Tuning (Variational) Autoencoder architectures with Optuna

Max Joas
12 min readJul 29, 2023

--

TL;DR

You can use Optuna to fine-tune the architecture of your autoencoder models. The code is here.

Why should you care?

In the image below you see three different autoencoder architectures. One is not superior to the other. It depends on the task at hand. However, you often don’t know beforehand which architecture to use. Of course, you can go with your gut and experience, but there is also a more structured way.

Figure1: Schematic autoencoder architectures

You can use hyperparameter tuning to find your model architecture.

It is common to tune hyperparameters (learning rate, dropout rate) but is less used for model architecture. In this article, I’ll quickly show how to use the Optuna framework to tune the model architecture of autoencoders and variational autoencoders.

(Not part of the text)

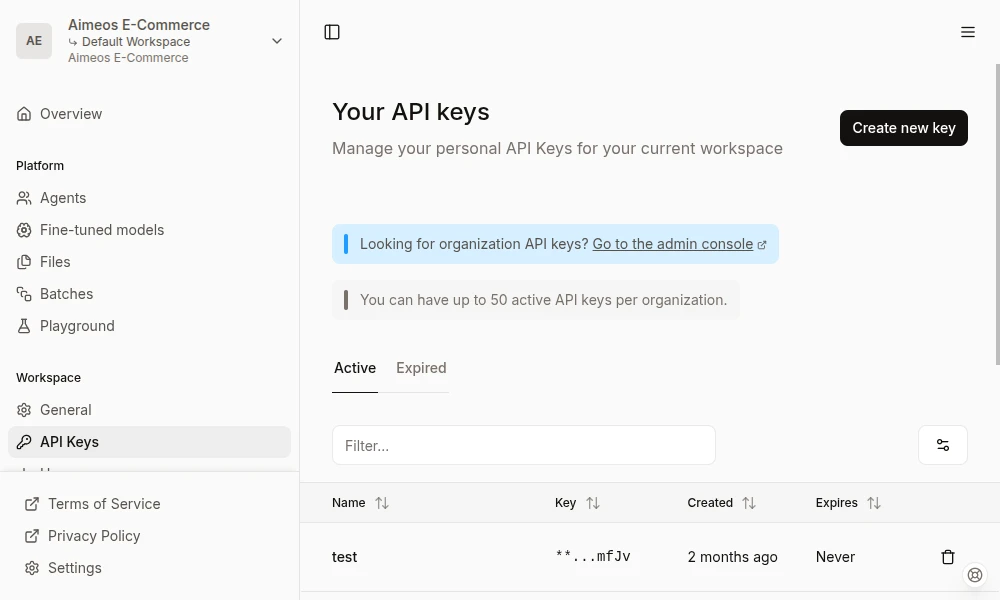
Task: Select the Active tab
Action: coord(355,368)
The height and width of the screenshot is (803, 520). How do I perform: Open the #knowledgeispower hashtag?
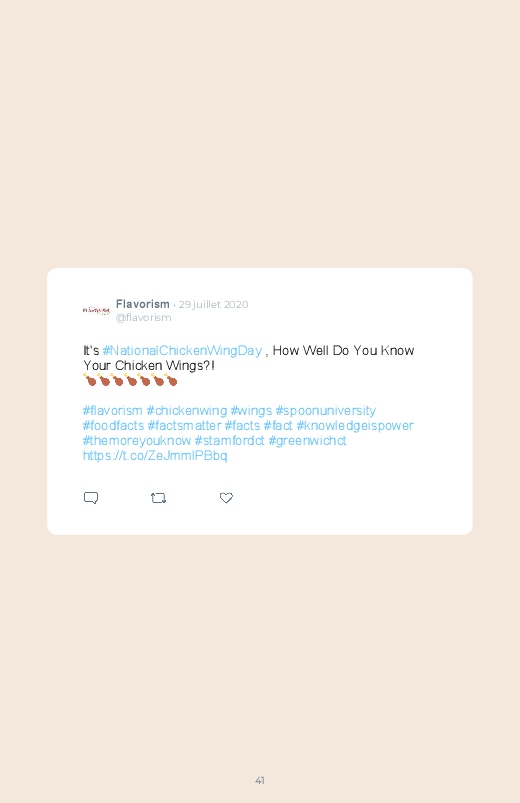[x=355, y=426]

This can be tricky for autoencoders at some points, but we’ll cover that. So let’s start

What is Optuna?

[Optuna](https://optuna.org) is a Python library for hyperparameter optimization. You can use it for any deep-learning framework. I’ll use PyTorch for this example, but it does not matter.

You can install Optuna by running:

pip install optuna

What are autoencoders?

Since you probably googled something like ‘hyperparameter tuning for autoencoder’, I assume you’re familiar with autoencoders. So skip this step and leave you with a great video by Luis Serrano, which gives an intuitive understanding of the topic.

High-level structure

Objective function, and trials

The building blocks of Optuna are an objective function and a trial. The objective function tries to minimize a criterion (mostly some kind of loss) by trying out different configurations, named trials.

The trial object can suggest different values for hyperparameters in a given rate:

trial.suggest_float("lr", 0.00001, 0.001)

We can also use this principle to suggest the number of layers and number and layer sizes in our autoencoder network.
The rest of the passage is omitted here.